● TASK STATEMENT: Copy out word for word the listing below, from the line containing "Where should I click to: Switch" through the last line of the listing, both ends included. Leave the pictures out of your copy.

begin INFORMATION GIVEN

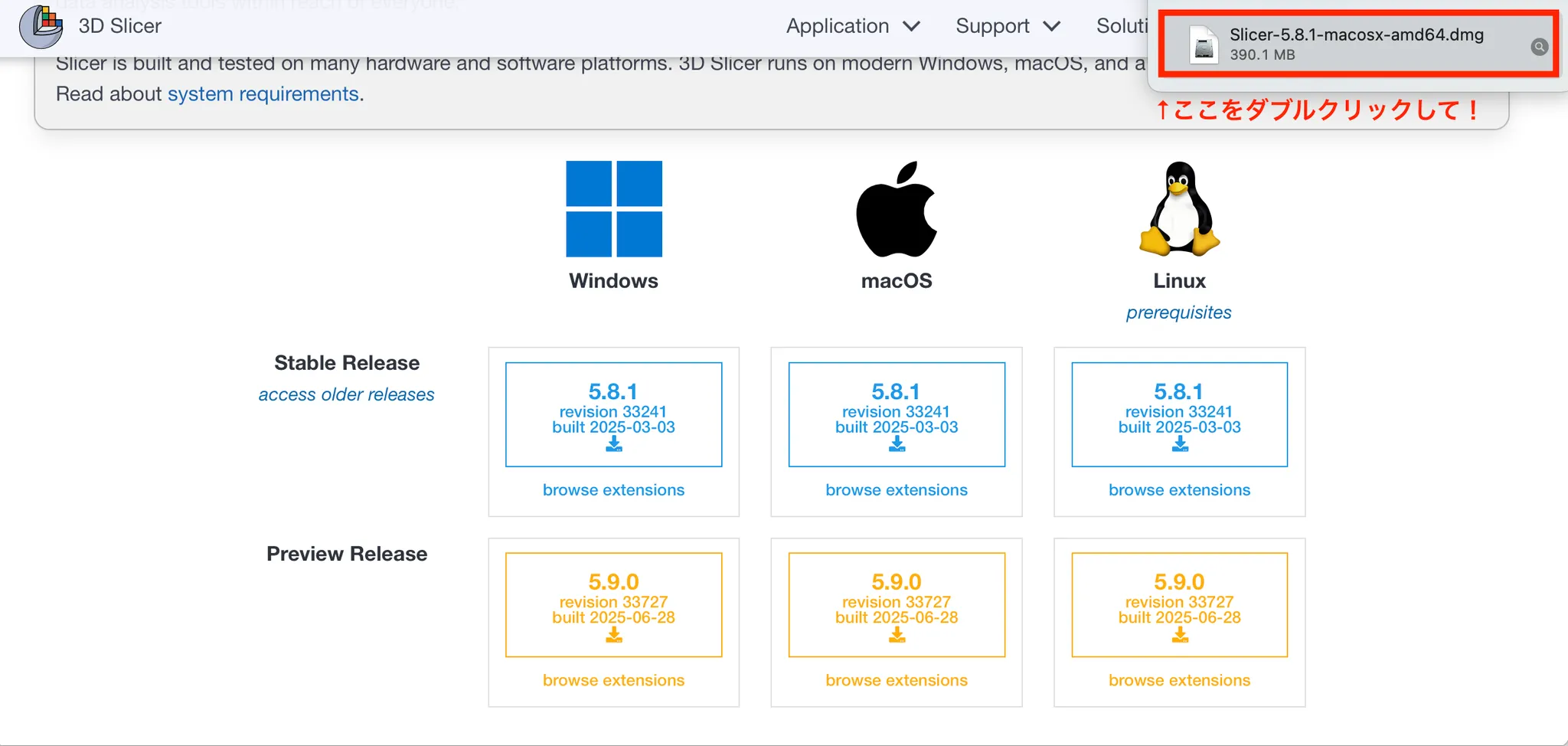
Task: Open the Linux prerequisites link
Action: 1178,312
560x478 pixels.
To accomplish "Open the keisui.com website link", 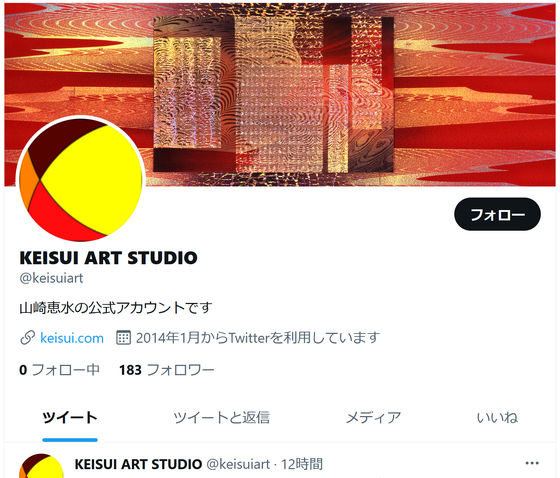I will coord(72,338).
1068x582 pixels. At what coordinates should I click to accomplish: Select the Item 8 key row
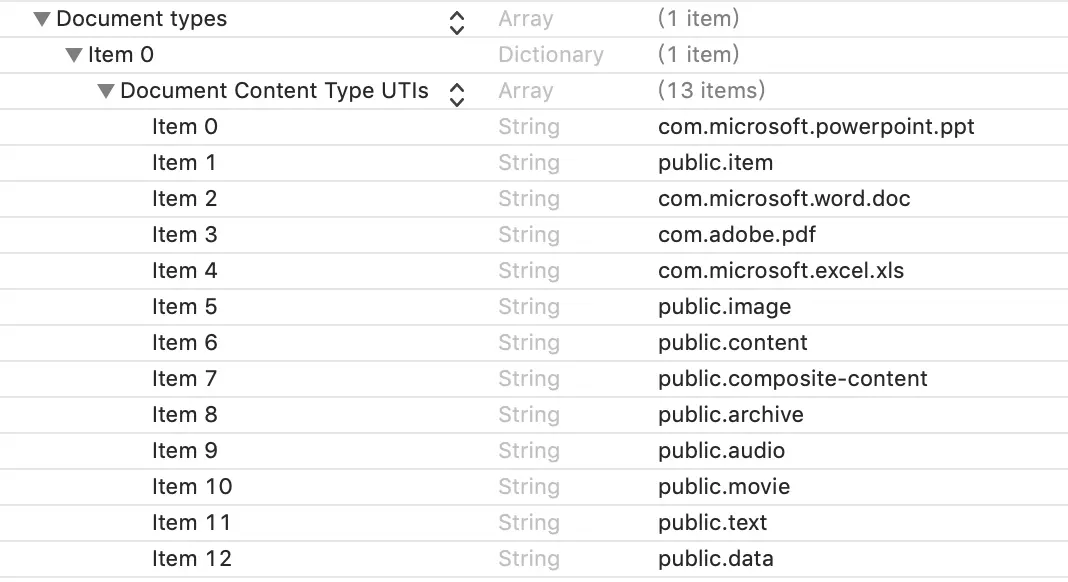(x=185, y=415)

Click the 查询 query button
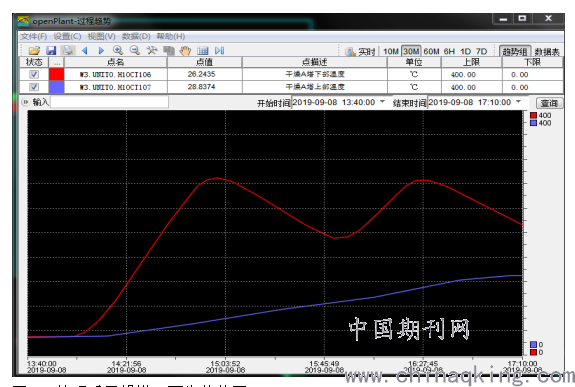click(x=549, y=103)
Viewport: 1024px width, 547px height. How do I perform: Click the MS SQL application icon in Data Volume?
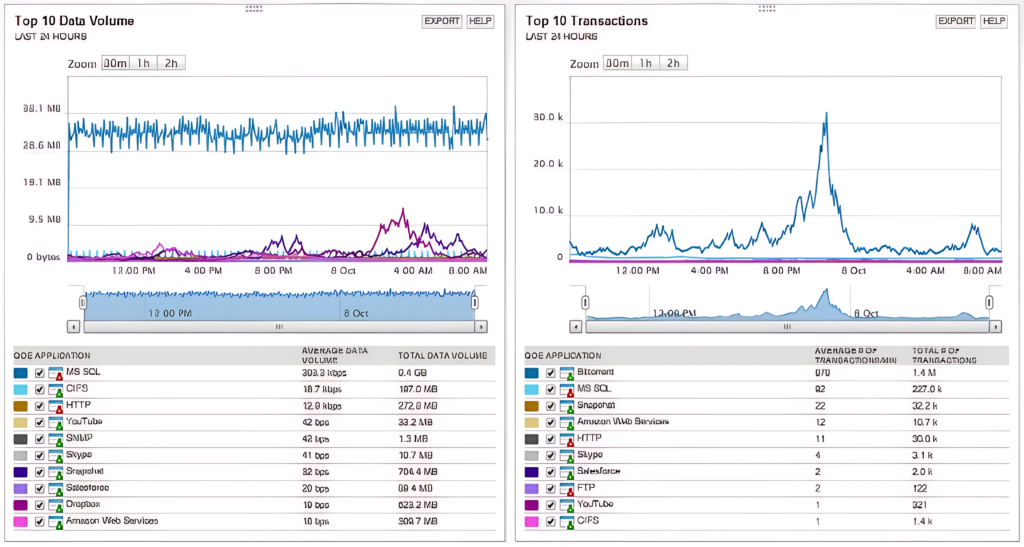click(x=56, y=373)
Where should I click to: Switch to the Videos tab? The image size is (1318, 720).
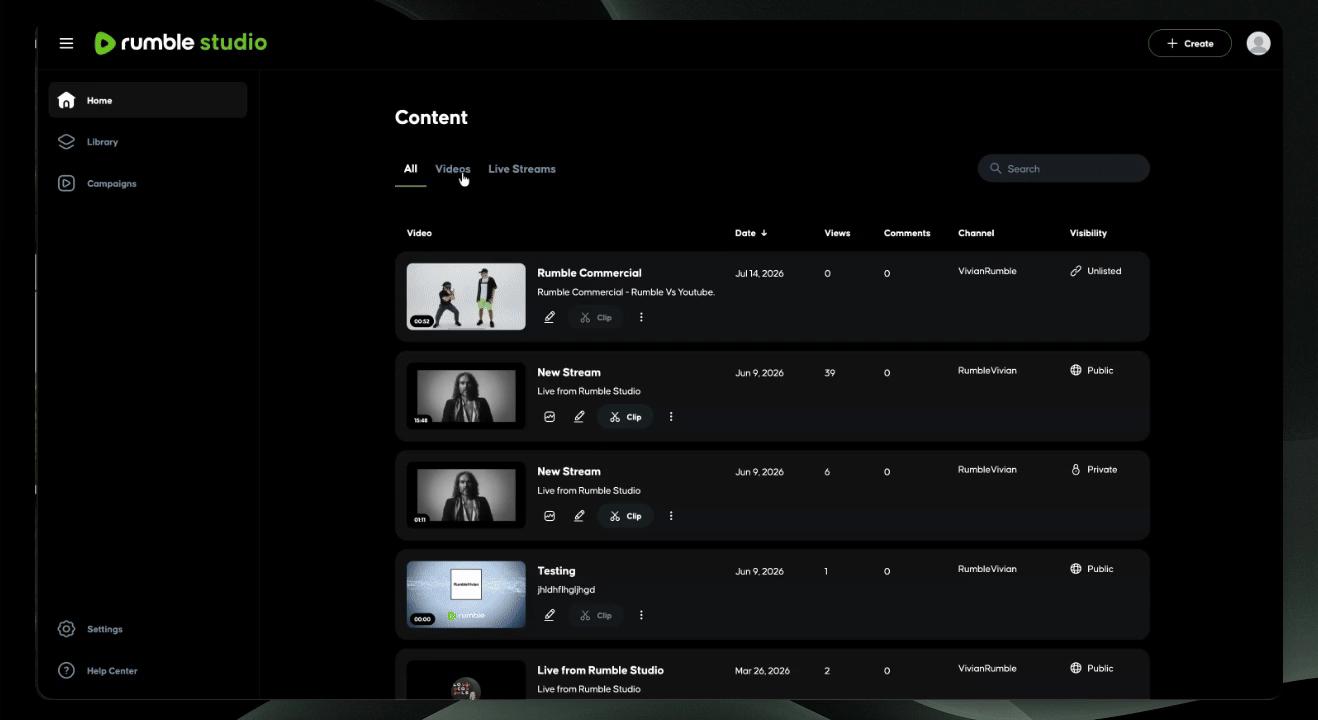pos(452,169)
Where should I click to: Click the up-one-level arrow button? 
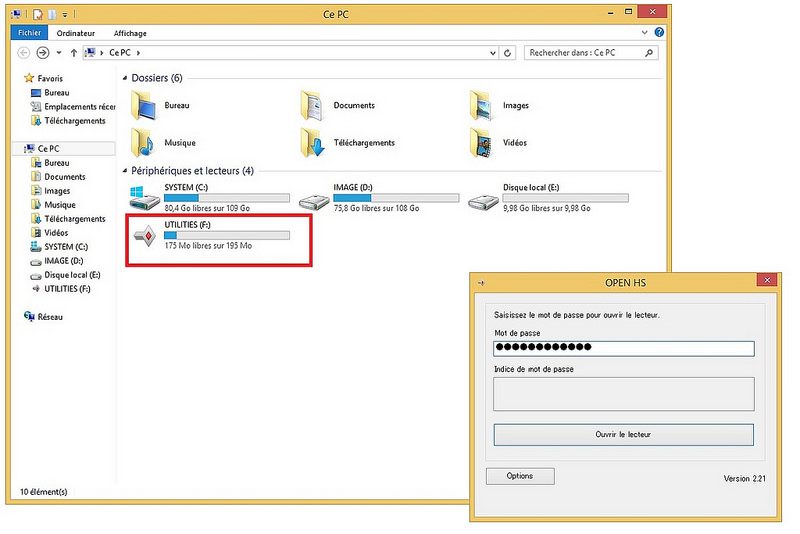tap(74, 53)
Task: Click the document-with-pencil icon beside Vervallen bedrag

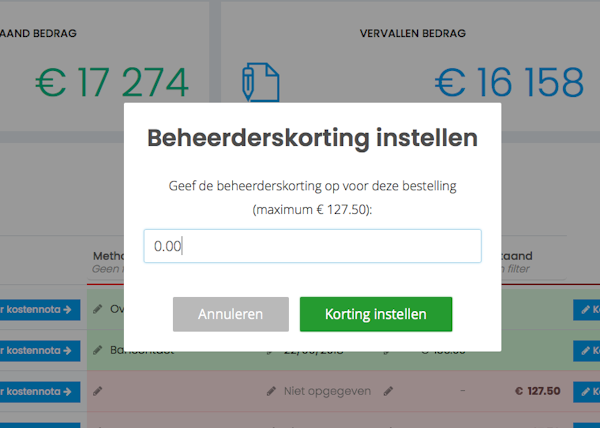Action: click(261, 82)
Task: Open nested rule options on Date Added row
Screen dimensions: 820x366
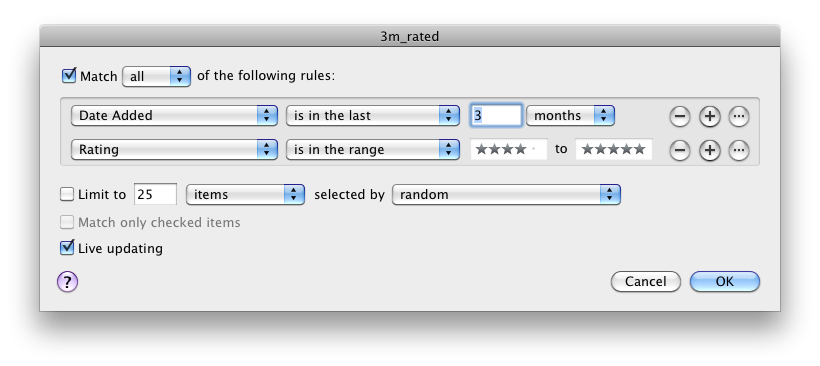Action: coord(738,117)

end INFORMATION GIVEN

● RESULT FOR THIS TASK:
Where should I click to: Switch to the Videos tab? The image size is (1318, 720).
pos(452,169)
Where should I click to: Click the up-one-level arrow button? 
tap(74, 53)
Task: Click the document-with-pencil icon beside Vervallen bedrag

Action: click(261, 82)
Task: Open nested rule options on Date Added row
Screen dimensions: 820x366
Action: coord(738,117)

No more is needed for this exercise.